[Task to carry out]
Reproduce the part of the Marching through Georgia post between "Sunday, December 9, 2007" and "the US Army.", inclusive.

[Supplied text]
Sunday, December 9, 2007

Marching through Georgia

Life and reality can withhold its precious lessons to a writer. In fact, when this happens, a writer fades to a scrawler and an author never emerges. I was fortunate. Although my creative arc burned low during my early military career, life withheld not its abrupt lessons. Into my sheltered, fragile existance rushed a world of harsh realities—discipline, torture, pain, fear and loneliness. If ever there was a place to seek plot, it was in the US Army.

When I say I didn't write, I lie. I wrote volumes—letters home, all of which were archived by my parents and grandparents. I have them all in a big box in the cellar. (The letters, not my parents). For the most part they are cries for help, whimpers of growing pains and a mush of bad grammar and spelling. Still, they come from the gut instead of the mind. My mind went on a hiatus. It was during this period that I learned how the US dealt with gay men that somehow were caught in the draft's fishing nets. I was a hulking 280 pounds, weak and effete. I was unable to hack the basic training and that labelled me faggot. (The nice gay term was not much used then). So, I was packed off to Ft. Gordon, Georgia's Special Training Unit, where I was pressed harder than Jane Eyre in the Midlands. (In fact I was once marched around in the rain until I developed pneumonia, a life long gift in my country's service). I was exercised, abused, starved and pelted with every epithet in the slang lexicon. All this to apply the solution, to force me to cave in and accept a Section 8 discharge, which would have branded me for life and preclude employment, career and anything of value in this land of the Free. I was thrown together with my fellow suspected homosexuals and harrassed. The object of the game was that "birds of a feather . . . " would eventually fall and partake of court martial punishable acts. It was a horrible time, one that stayed with me for years. Lessons I never forgot. People that never went away; meanies, bullies, kind hearts, the suffering and sufferers; and that hateful, pre-Don't ask, don't tell solution. So brandished was I that even then I knew I would TELL!! And so I did in 2002—first in a play and then in a novel, American Gulag, the history of that place and my final realization that I was not a bad person because of the way I was, but a person who could survive.

[Collected material]

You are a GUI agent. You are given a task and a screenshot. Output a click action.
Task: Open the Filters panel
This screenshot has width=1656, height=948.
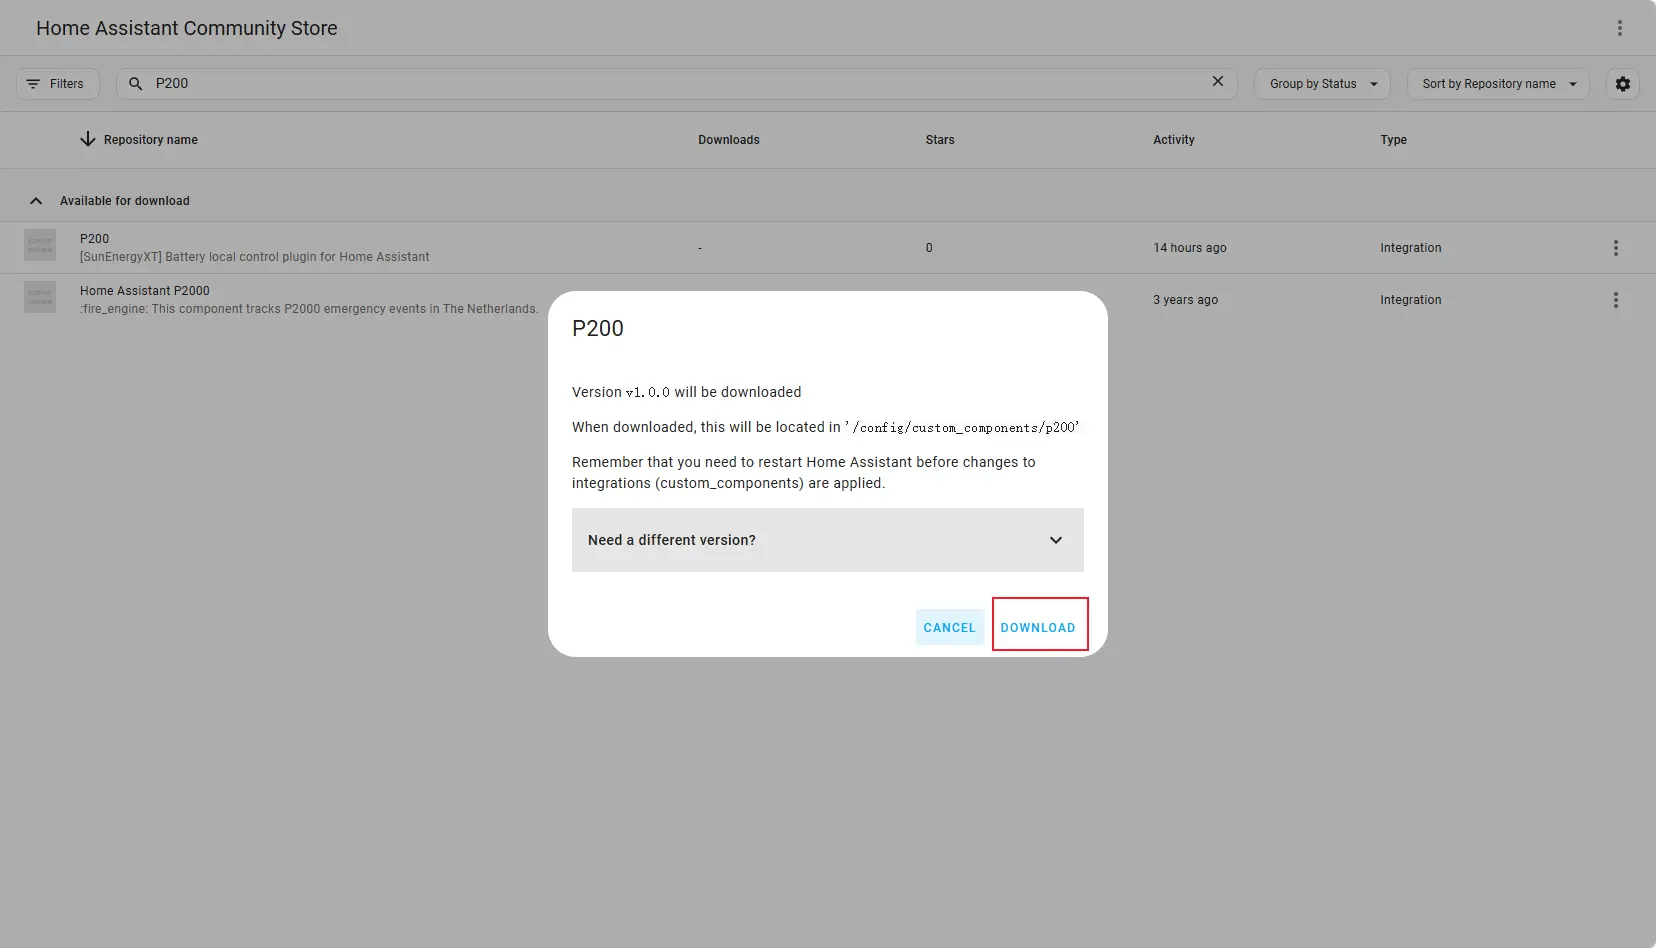[57, 84]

[Result of the exercise]
Sunday, December 9, 2007

Marching through Georgia

Life and reality can withhold its precious lessons to a writer. In fact, when this happens, a writer fades to a scrawler and an author never emerges. I was fortunate. Although my creative arc burned low during my early military career, life withheld not its abrupt lessons. Into my sheltered, fragile existance rushed a world of harsh realities—discipline, torture, pain, fear and loneliness. If ever there was a place to seek plot, it was in the US Army.